Operators cite record-high gas prices as being major contributors to consumer distress. However, some experts downplay that aspect of the economic equation as it impacts the restaurant industry, and instead point to increased commodity costs as being the central problem.

"Gas prices have had less impact [on quick-service restaurant sales] than one would think because people instead have cut back their spending on other things--durable goods like cars, homes, flat-screen TVs," says Malcolm Knapp, president of Malcolm M. Knapp Inc., a New York-based foodservice consulting firm.

And while some consumers at the low end of the earning spectrum may have decreased their quick-service dining-out frequency, at least some of that fall-off has been counteracted as higher-income people trade down to quick service from casual dining.

The real dilemma, Knapp and others insist, is escalating commodity costs--food inflation--driven by unprecedented increases in the price of corn and, consequently, chicken, beef and dairy products.

"Cost is a much bigger issue," Knapp says. "Chains will have to implement menu price hikes to offset it."

Much of the food price inflation the country is experiencing is based on corn, which is suddenly in demand as a component in the production of alternative energy sources like ethanol.

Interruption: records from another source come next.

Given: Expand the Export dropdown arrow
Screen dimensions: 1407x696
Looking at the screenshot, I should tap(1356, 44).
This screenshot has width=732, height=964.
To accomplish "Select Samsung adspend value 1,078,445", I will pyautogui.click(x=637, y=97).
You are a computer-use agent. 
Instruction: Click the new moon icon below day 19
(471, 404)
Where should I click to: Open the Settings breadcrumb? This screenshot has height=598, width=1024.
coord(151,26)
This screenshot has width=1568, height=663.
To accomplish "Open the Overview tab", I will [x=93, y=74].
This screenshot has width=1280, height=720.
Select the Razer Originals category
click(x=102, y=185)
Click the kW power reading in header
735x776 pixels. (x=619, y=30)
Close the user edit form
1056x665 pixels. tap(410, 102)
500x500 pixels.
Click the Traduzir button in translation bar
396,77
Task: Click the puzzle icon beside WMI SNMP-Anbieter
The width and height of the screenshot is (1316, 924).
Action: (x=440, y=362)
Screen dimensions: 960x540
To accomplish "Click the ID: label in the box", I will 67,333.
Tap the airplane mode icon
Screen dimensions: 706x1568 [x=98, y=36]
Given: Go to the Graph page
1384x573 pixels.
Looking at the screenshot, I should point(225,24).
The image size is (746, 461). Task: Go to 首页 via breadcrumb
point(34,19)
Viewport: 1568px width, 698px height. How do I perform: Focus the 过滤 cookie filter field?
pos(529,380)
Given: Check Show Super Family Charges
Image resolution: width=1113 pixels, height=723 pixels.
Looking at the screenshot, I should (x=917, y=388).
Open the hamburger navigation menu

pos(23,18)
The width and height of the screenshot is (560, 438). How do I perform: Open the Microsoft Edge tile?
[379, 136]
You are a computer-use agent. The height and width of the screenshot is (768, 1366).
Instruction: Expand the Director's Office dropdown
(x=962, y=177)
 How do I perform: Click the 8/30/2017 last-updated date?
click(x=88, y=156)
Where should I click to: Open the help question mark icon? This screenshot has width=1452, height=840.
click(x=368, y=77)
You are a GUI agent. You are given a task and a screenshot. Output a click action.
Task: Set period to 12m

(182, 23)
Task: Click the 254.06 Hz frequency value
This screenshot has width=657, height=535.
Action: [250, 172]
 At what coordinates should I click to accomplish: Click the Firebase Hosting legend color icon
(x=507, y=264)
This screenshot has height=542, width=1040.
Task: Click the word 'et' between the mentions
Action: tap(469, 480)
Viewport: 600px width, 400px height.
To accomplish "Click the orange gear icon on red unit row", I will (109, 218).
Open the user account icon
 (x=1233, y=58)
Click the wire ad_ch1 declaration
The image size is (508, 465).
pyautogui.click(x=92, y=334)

"Farmers are making money growing corn to the exclusion of other stores," said John Barone, president of Fairfield, N.J.-based Market Vision Inc., a company that provides commodities analysis and purchasing support services for restaurant chains.

Corn, the primary feed for chicken, has experienced a precipitous rise in prices over the past several years as the demand for alternative fuels rises. Barone says corn prices were about $2.08 a bushel in 2005. But in 2006 that figure had risen to $2.59 a bushel, and in 2007 the price has climbed nearly $1.50 to $4 a bushel.

"The joke in the market is that chicken is corn with feathers," Barone says.

But while chicken prices are way up over last year, he says, 2006 actually hit a record low. Wholesale prices for boneless, skinless chicken breasts for the 2006 period of January through May were $1.11 per pound wholesale. For the same period in 2007, the price had risen to $1.58, Barone says.

Barone projects that prices will likely hit their peak in the $1.75 range toward the end of June. Then they will likely come down to the $1.50 mark by the end of the summer, he says.

Despite the increases, Barone says that chicken remains a good value when compared to other proteins.

"The average chicken customer is not going anywhere," he says.

Other costs hikes, however, are worrying foodservice executives in the quick-service chicken segment. E1 Pollo Loco's Carley maintains that accelerating construction costs are complicating the economic picture for expansion-minded chains.

"Developing nations are sucking raw materials out of the supply chain at a surprising rate," he says. "Hikes in the prices of cement, lumber, petroleum and copper are driving higher construction costs by as much as 20 percent plus."

Labor is another cost element that is rising, particularly now that the federal government is raising the hourly minimum wage from its current $5.15 to $7.25 over a two-year period.

"On the cost side, it's a pretty messy environment that will cause operators to raise prices," Knapp says.

In addition, several chicken chains are facing potential cost increases for cooking oil as lawmakers and consumer advocate groups pressure them to stop using partially hydrogenated oils and switch to trans-fat-free products instead. The Washington, D.C.-based Center for Science in the Public Interest filed a lawsuit against Yum! Brands' KFC division for the use of oils containing trans fats, and threatened to sue other foodservice operators as well in 2006.

CSPI withdrew from the lawsuit, however, when KFC eliminated trans fats from fried foods in its 5,500 domestic units. Meanwhile, New York City passed a trans-fat ban, forcing all restaurant chains to change their oils before the law takes effect next month. Philadelphia followed suit soon after New York's action.